Today is Day 83 of the Papa’s Walk Challenge.
I made a lot of noise as I walked down a tree-lined street today. The trees had dropped what looked like peppercorns – and there were thousands of them on the sidewalk. I was enjoying the sound of the snap, crackle, and pop of the seeds beneath my feet. Occasionally the little, hard berries acted like rollers and I slipped and slid across them.
I saw a woman (about 60-ish) sweeping the tiny berries from her sidewalk into the street. I said, “Hello,” and mentioned that I enjoyed the crunchy sound the berries made. She said, “These are very messy trees, but the colors of the leaves during the fall are so beautiful, it’s worth cleaning up the mess.”

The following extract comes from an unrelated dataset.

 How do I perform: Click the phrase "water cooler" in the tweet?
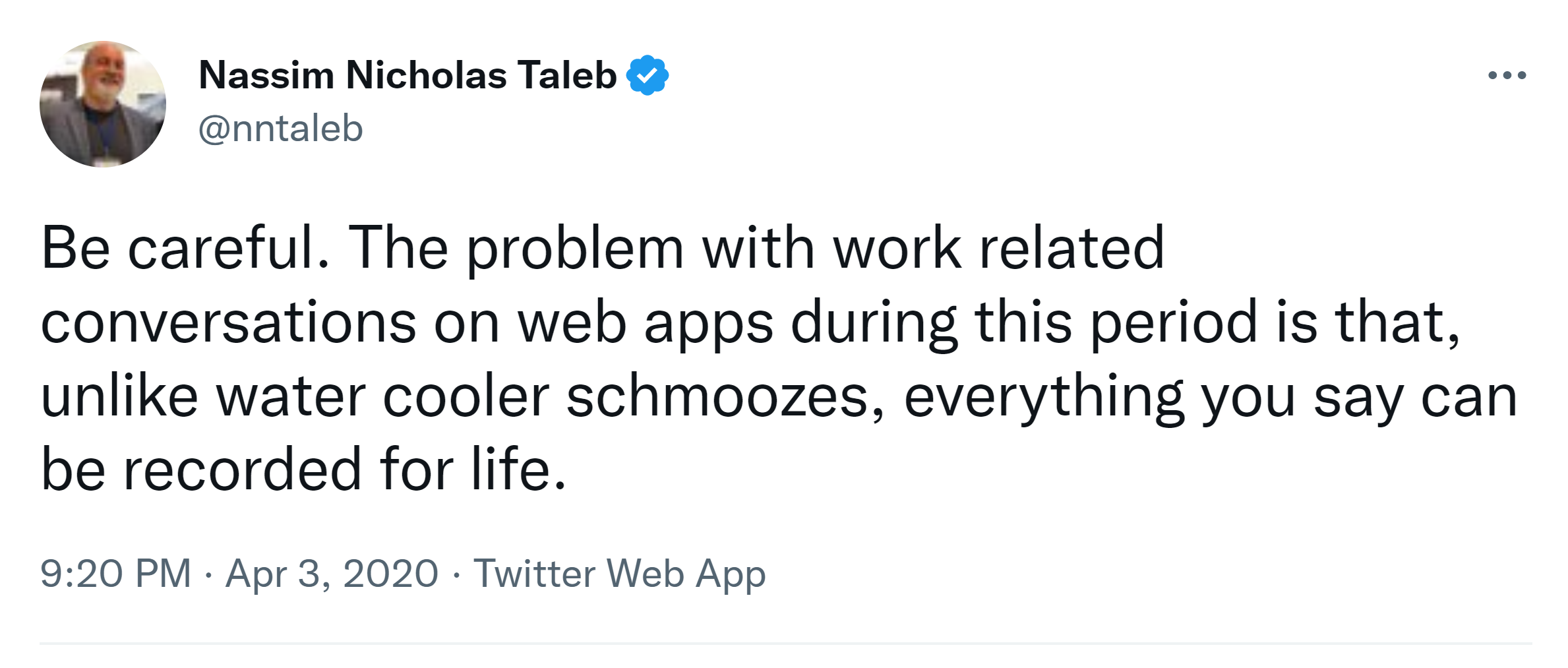(382, 396)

I asked if she knew the name of the tree and she said it was a Chinese Pistache. She added, “They are planted in front of every home for the next two blocks. There are male and female trees. Only the female trees produce berries, so the male trees aren’t messy at all.” She pointed out a male tree two doors away. Turning back to the female tree in front of her home she repeated, “The colorful autumn leaves make the mess worthwhile.”

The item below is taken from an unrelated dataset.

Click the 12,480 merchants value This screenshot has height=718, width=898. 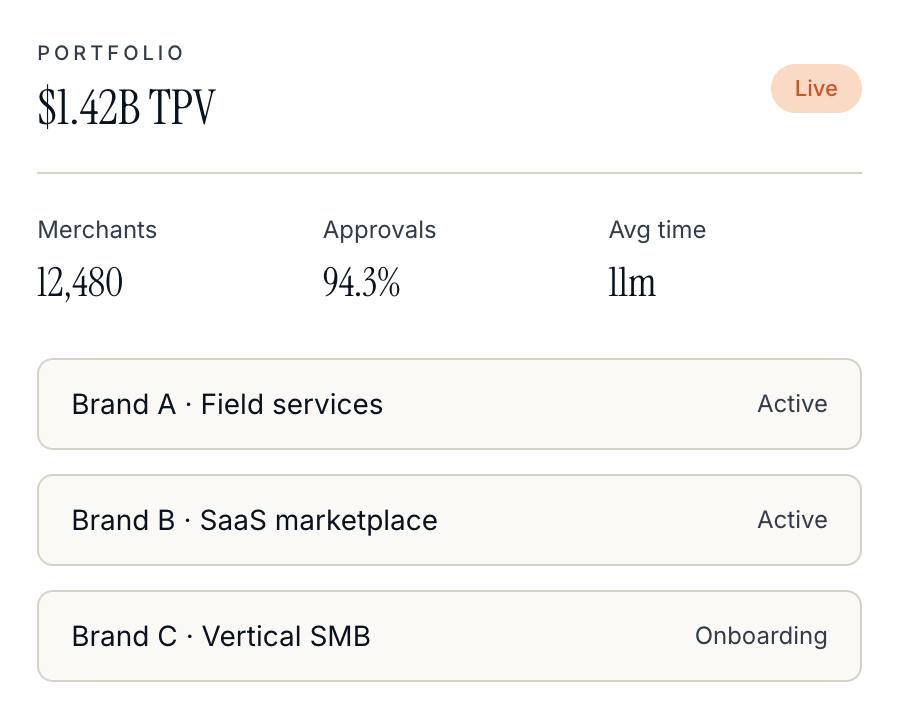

I asked if the berries were edible. “The birds eat them,” she replied. I thanked her for the information and continued on my way.

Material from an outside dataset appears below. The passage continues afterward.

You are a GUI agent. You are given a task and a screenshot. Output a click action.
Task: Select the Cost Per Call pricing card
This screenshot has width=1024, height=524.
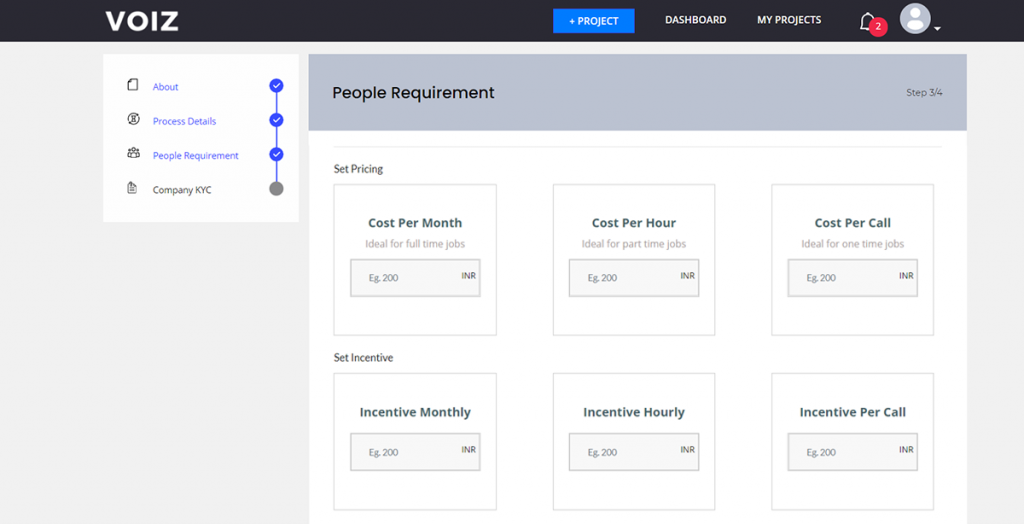pos(852,260)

When I got home I discovered some interesting history and facts about the Chinese Pistache tree at PlantAnswers.com, including this: “Growing a Pistache is a kind of a historical and religious experience. The name comes from Persian “pistah” which is the name of the nut-bearing pistachio tree. There is no poison associated with ANY PART of the Pistache tree (how many other trees can you say that about?). In fact, most Pistache species produce resins which have been used by man since 50 A.D. The Bible is full of references to the Pistache…The terebinth tree mentioned in the Bible—the tree that provided shade to nomadic wanderers–is a Pistache.”
I am amazed at how much I learn on my “Papa Walks.”